By Jason RussellWashington Examiner

Hillary Clinton 1

On Jan. 23, 2013, Hillary Clinton asked an infamous question about the attack on the United States Consulate in Benghazi, Libya.

“What difference, at this point, does it make?” Clinton said. And Republicans have been attacking her for that line ever since.

“Why didn’t you just pick up the phone and call the survivors?” was the simple question Sen. Ron Johnson, R-Wis., asked Clinton that day. Tuesday night at the Republican National Convention, he finally answered Clinton’s question.

“It made a difference to the young Yazidi woman I met who was captured and brutalized by ISIS barbarians, the joy of life hauntingly absent in her eyes,” Johnson said. “It made a difference to the businessmen traveling through the airports in Brussels and Istanbul, who just wanted to make it home to their family and their friends.

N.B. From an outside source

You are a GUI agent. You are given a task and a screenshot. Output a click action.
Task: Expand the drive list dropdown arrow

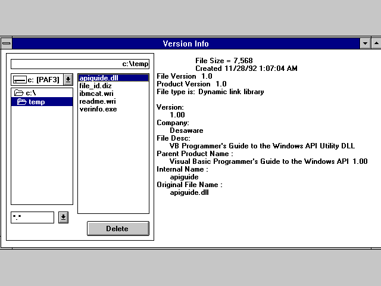coord(68,79)
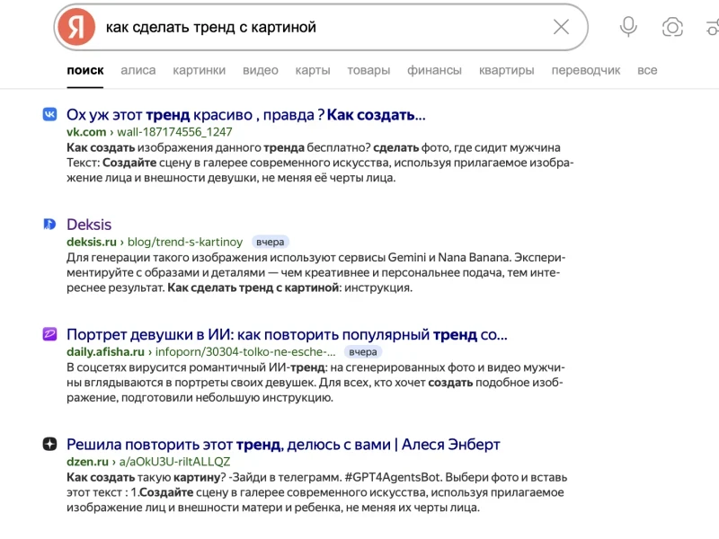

“It made a difference to the ordinary Americans sharing holiday cheer at a Christmas party in San Bernardino. It made a difference to the young men and women dancing on a summer night at a club in Orlando. And it made a difference to the families watching fireworks at a celebration of freedom in Nice.”

Although Johnson spent most of his speech attacking Clinton, he also attacked the Democratic foe running against him in November: former Sen. Russ Feingold.

“Even after 9/11, [Feingold] was the only senator to vote against giving law enforcement the tools they need to help stop international terror. During his 18-year Senate career, he also voted against authorizing our military 11 separate times.” He said the world is too dangerous to elect either Clinton or Feingold.

After formally winning the Republican nomination, it was Donald Trump’s night. But Johnson mentioned him only once, toward the end of his speech. “Donald Trump and Mike Pence understand that these must be America’s top priorities,” Johnson said, referring to defeating the Islamic State. “They will be strong leaders, working with Republicans in the House and Senate to achieve a goal that can unite us all: a safe, prosperous and secure America.”